Le tribunal de commerce de Cannes, dans un jugement du 22 janvier 2026, a statué sur l’opposition d’un créancier à la transmission universelle du patrimoine de sa débitrice. Une société de recyclage avait assigné sa cocontractante, une entreprise de bâtiment, pour obtenir le paiement de factures impayées. Entre-temps, la débitrice avait décidé de sa dissolution, entraînant la transmission de son patrimoine à un associé unique de droit roumain. La question de droit centrale portait sur la recevabilité et le bien-fondé de l’opposition formée par le créancier contre cette opération. Le tribunal a déclaré l’opposition recevable et a conditionné la transmission du patrimoine au remboursement préalable de la créance.
I. La recevabilité de l’opposition fondée sur le délai légal
Le tribunal a d’abord vérifié le respect du délai d’opposition prévu par l’article 1844-5 du Code civil. Il rappelle que les créanciers peuvent faire opposition dans les trente jours suivant la publication de la dissolution au BODACC. En l’espèce, la publication étant intervenue le 3 octobre 2025, l’assignation délivrée le 27 octobre 2025 respecte ce délai.
Ainsi, la demande du créancier est jugée recevable, car elle a été formée dans le délai imparti par la loi. Cette solution garantit que les créanciers disposent d’un temps suffisant pour préserver leurs droits face à une dissolution.
La valeur de cette décision est de sécuriser le mécanisme de l’opposition, en le liant strictement à la date de publication officielle. Elle écarte toute contestation sur la forme, pourvu que l’acte introductif d’instance soit régulier.
La portée est ici pratique : le créancier conserve la possibilité de bloquer temporairement la transmission du patrimoine. Le juge ne peut écarter l’opposition pour cause de tardiveté si le délai de trente jours est respecté.
II. Le bien-fondé de l’opposition et la protection du créancier
Le tribunal examine ensuite le fond de l’opposition, en rappelant le mécanisme de l’article 1844-5 du Code civil. Il cite les motifs : « La transmission du patrimoine n’est réalisée et il n’y a disparition de la personne morale qu’à l’issue du délai d’opposition ou, le cas échéant, lorsque l’opposition a été rejetée en première instance ou que le remboursement des créances a été effectué ou les garanties constituées » (Motifs du jugement).

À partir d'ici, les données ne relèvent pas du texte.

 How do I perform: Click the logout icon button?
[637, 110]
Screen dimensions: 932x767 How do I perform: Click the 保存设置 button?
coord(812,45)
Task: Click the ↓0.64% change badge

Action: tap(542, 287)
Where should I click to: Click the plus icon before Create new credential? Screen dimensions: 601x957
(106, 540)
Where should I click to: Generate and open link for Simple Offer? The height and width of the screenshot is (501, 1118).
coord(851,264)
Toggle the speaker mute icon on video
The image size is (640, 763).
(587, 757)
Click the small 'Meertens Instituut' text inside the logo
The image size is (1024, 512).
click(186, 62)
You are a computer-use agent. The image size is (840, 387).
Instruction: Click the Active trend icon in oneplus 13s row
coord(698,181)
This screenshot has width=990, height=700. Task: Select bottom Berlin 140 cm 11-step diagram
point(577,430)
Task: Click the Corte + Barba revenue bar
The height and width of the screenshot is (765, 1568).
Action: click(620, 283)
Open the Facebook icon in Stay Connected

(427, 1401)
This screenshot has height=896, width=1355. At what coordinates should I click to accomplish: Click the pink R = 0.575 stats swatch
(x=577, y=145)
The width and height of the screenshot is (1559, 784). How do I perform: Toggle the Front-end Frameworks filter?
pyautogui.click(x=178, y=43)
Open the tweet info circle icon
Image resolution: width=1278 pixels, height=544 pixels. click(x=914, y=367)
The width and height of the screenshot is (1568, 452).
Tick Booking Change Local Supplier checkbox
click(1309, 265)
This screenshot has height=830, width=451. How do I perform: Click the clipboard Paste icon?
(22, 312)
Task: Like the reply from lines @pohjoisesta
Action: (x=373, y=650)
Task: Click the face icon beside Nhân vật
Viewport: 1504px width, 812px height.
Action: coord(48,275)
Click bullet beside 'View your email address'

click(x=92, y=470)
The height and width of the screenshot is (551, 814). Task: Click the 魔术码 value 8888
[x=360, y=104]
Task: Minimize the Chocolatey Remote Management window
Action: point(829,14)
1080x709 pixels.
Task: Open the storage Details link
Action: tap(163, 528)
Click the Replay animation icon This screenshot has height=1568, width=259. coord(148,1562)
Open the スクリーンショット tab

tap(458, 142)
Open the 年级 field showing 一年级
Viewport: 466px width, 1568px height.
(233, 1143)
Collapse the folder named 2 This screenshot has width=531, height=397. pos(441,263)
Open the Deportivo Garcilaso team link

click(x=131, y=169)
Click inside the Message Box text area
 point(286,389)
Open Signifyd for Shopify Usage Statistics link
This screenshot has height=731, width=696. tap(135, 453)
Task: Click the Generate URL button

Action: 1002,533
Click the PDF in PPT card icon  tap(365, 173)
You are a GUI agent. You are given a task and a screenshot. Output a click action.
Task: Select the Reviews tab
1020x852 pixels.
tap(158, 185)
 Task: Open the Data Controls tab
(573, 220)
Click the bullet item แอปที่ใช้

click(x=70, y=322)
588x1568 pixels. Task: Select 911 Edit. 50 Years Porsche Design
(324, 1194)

En l’absence de garanties offertes par la débitrice, le tribunal fait droit à l’opposition et condamne la société au paiement de la somme due. Il subordonne la transmission du patrimoine au remboursement effectif de la créance.
Cette solution consacre le droit du créancier à obtenir satisfaction avant la disparition de sa débitrice. Elle impose à la société dissoute de payer ses dettes ou de fournir des garanties suffisantes.
La portée de l’arrêt est dissuasive pour les sociétés qui voudraient utiliser la transmission universelle pour échapper à leurs obligations. Le juge veille à ce que l’opération ne lèse pas les créanciers.